----- TEXT UNDER STUDY

(567at) Optimization of the Fluorogenic Copper(I)-Catalyzed 1,3-Dipolar Cycloaddition ("Click") Reaction in a Crude Cell Lysate | AIChE

(567at) Optimization of the Fluorogenic Copper(I)-Catalyzed 1,3-Dipolar Cycloaddition ("Click") Reaction in a Crude Cell Lysate

Authors 

Wu, J. C. - Presenter, Brigham Young University
Varner, C. T. - Presenter, Brigham Young University
Bundy, B. - Presenter, Brigham Young University


In recent years, the copper(I) 1,3-dipolar cycloaddition (?click?) reaction has become a widely used reaction for labeling and characterizing biological molecules. It is favored above other reactions because of its stability in biological systems. It can be performed in aqueous environments, at relatively neutral pHs, while consuming otherwise non-reactive reagents. However, due to the presence of copper(I), the click reaction proves cytotoxic when performed in conjunction with in vivo transcription/translation systems.

----------
----- SUPPLIED DATA

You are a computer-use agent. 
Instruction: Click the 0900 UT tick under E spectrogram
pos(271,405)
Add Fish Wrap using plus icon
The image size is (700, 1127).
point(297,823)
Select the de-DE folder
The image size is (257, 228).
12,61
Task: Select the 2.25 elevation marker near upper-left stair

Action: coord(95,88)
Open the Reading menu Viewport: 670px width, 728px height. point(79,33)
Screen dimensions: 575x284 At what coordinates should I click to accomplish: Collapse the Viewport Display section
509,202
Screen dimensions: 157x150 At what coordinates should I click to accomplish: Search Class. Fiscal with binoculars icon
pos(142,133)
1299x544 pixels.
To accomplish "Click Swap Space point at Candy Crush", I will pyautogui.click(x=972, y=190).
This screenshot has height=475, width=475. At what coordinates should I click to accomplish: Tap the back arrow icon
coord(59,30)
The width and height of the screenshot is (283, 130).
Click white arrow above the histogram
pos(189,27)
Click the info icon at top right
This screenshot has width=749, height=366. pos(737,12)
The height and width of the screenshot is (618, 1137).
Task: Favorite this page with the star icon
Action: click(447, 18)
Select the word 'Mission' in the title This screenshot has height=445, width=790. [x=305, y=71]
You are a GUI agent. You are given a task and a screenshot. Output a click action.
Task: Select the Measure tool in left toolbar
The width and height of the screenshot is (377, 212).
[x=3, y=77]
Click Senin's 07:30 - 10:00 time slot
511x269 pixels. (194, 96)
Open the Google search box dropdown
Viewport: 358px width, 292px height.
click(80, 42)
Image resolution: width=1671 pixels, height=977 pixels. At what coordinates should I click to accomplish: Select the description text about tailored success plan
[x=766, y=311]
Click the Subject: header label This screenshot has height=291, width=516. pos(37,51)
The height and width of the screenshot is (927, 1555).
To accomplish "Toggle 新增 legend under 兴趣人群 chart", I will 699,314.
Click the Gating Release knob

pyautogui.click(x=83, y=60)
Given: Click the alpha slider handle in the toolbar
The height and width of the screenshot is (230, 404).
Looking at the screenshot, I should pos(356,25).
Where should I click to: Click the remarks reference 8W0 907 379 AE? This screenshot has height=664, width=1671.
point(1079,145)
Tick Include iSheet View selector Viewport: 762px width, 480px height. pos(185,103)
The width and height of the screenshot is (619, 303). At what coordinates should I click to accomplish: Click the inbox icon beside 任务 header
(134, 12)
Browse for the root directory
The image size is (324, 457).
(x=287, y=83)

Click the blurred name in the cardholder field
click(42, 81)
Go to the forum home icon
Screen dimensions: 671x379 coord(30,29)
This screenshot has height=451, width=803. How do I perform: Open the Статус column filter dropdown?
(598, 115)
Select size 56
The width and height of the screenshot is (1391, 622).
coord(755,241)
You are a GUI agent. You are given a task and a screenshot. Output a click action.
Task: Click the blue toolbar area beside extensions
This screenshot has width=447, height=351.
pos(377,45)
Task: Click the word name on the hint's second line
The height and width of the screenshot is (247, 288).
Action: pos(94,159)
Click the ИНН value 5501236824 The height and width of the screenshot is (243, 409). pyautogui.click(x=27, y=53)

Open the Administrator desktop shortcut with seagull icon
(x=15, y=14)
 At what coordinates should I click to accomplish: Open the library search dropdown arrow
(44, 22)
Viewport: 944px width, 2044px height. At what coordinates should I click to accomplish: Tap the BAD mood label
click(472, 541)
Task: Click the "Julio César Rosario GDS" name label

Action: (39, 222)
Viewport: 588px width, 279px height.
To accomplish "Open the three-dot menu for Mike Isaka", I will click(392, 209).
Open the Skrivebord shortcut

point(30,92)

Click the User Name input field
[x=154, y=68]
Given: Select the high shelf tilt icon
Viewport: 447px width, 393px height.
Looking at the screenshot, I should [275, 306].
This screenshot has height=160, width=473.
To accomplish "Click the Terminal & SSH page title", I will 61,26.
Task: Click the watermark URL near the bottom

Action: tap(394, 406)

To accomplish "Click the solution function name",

----------

> _ASSIGNED TASK A_:
Write out the passage of the click reaction abstract starting with "Wu, J. C. - Presenter, Brigham" and going on through "vivo transcription/translation systems.".
> _ASSIGNED TASK B_:
According to the click reaction abstract, what makes the click reaction cytotoxic when it is performed with in vivo transcription/translation systems?
> _ASSIGNED TASK C_:
Continue the click reaction abstract, starting after its last sentence.
The collected data has no connection to the click reaction abstract.

> _ANSWER A_:
Wu, J. C. - Presenter, Brigham Young University
Varner, C. T. - Presenter, Brigham Young University
Bundy, B. - Presenter, Brigham Young University


In recent years, the copper(I) 1,3-dipolar cycloaddition (?click?) reaction has become a widely used reaction for labeling and characterizing biological molecules. It is favored above other reactions because of its stability in biological systems. It can be performed in aqueous environments, at relatively neutral pHs, while consuming otherwise non-reactive reagents. However, due to the presence of copper(I), the click reaction proves cytotoxic when performed in conjunction with in vivo transcription/translation systems.

> _ANSWER B_:
The presence of copper(I).

> _ANSWER C_:
We seek to assess the effectiveness of the copper(I)-catalyzed 1,3-dipolar cycloaddition reaction in a crude cell lysate. Performing the click reaction in a cell lysate is complicated by sulfhydryl groups and other entities which interact with the copper(I) catalyst. To rapidly assess a range of conditions for optimum click reaction efficiency, 3-azido-7-hydroxycoumarin, a reagent that fluoresces upon completion of the click reaction, was synthesized and characterized. Fluorescence was used to measure the conjugation efficiency of the 3-azido-7-hydroxycoumarin with an alkyne containing small molecule over a range of conditions. By enabling and optimizing the copper(I)-catalyzed 1,3-dipolar cycloaddition reaction in a crude cell lysate, we seek to streamline the method for click conjugation involving biological products by eliminating the need for biological product purification before click conjugation.